▶ _WHAT THE EXERCISE ASKS_: Somewhere below are a line with "The image size is (1340, 886)." and a later line with "Open the CUDA Quick Start Guide". Output exactly those lines and all lines between them.

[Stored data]
***

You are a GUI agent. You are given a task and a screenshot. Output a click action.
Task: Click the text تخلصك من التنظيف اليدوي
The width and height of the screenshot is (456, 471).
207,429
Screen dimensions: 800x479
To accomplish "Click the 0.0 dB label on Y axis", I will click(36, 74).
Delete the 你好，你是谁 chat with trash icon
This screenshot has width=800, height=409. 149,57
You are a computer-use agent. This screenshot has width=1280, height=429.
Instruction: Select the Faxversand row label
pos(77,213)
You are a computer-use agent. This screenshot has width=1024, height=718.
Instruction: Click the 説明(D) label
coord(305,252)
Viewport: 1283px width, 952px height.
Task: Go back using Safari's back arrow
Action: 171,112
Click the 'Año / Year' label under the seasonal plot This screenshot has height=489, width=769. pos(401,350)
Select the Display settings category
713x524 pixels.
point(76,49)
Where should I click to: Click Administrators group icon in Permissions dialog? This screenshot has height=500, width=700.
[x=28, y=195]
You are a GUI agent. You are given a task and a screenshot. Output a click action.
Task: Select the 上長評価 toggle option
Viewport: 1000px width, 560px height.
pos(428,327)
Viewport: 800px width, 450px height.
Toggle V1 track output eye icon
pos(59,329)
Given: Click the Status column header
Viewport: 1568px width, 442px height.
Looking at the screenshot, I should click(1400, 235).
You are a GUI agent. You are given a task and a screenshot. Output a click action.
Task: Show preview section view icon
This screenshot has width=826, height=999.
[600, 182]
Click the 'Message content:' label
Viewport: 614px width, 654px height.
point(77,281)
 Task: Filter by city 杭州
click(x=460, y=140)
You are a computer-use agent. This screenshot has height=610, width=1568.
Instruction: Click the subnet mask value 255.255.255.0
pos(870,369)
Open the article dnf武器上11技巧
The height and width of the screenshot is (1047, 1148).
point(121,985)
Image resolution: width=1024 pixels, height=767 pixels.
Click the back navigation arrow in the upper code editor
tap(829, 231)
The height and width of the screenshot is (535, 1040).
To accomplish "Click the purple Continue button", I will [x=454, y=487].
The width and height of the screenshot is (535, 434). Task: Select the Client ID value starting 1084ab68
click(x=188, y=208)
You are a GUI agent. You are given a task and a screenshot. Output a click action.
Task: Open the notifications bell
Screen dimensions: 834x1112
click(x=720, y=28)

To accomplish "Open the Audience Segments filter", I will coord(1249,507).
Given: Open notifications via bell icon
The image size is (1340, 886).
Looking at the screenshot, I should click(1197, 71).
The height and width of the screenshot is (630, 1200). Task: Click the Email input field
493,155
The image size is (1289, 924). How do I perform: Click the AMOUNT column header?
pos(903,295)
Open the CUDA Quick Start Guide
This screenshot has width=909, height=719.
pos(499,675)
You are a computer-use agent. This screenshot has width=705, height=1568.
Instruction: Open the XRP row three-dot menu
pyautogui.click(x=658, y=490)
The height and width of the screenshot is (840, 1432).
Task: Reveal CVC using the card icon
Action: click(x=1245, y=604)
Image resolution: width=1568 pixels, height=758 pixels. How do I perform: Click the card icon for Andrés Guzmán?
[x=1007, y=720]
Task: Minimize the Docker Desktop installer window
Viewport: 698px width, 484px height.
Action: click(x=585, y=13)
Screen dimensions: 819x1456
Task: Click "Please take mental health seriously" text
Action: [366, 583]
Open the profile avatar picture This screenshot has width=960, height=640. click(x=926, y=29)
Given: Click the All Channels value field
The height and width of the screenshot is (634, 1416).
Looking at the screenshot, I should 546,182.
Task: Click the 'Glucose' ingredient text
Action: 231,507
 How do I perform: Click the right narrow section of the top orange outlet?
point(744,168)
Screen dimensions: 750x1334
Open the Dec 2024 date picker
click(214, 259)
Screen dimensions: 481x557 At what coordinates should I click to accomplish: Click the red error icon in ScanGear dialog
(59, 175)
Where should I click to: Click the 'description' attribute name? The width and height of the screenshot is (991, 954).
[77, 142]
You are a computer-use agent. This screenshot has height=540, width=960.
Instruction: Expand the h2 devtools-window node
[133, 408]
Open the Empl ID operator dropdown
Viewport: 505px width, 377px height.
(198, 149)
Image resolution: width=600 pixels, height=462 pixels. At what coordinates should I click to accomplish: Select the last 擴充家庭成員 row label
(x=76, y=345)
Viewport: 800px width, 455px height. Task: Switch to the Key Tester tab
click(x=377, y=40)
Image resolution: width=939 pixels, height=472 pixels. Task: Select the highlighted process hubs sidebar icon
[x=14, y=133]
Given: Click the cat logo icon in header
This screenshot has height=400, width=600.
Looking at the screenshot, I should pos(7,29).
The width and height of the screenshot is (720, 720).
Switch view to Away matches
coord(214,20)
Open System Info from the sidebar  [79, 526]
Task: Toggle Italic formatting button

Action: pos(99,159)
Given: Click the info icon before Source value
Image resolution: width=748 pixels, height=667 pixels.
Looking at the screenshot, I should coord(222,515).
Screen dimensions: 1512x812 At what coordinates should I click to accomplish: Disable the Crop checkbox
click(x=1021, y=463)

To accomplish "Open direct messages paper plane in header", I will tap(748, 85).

***

▶ _SOLVED EXERCISE_:
The image size is (1340, 886).
Looking at the screenshot, I should click(1197, 71).
The height and width of the screenshot is (630, 1200). Task: Click the Email input field
493,155
The image size is (1289, 924). How do I perform: Click the AMOUNT column header?
pos(903,295)
Open the CUDA Quick Start Guide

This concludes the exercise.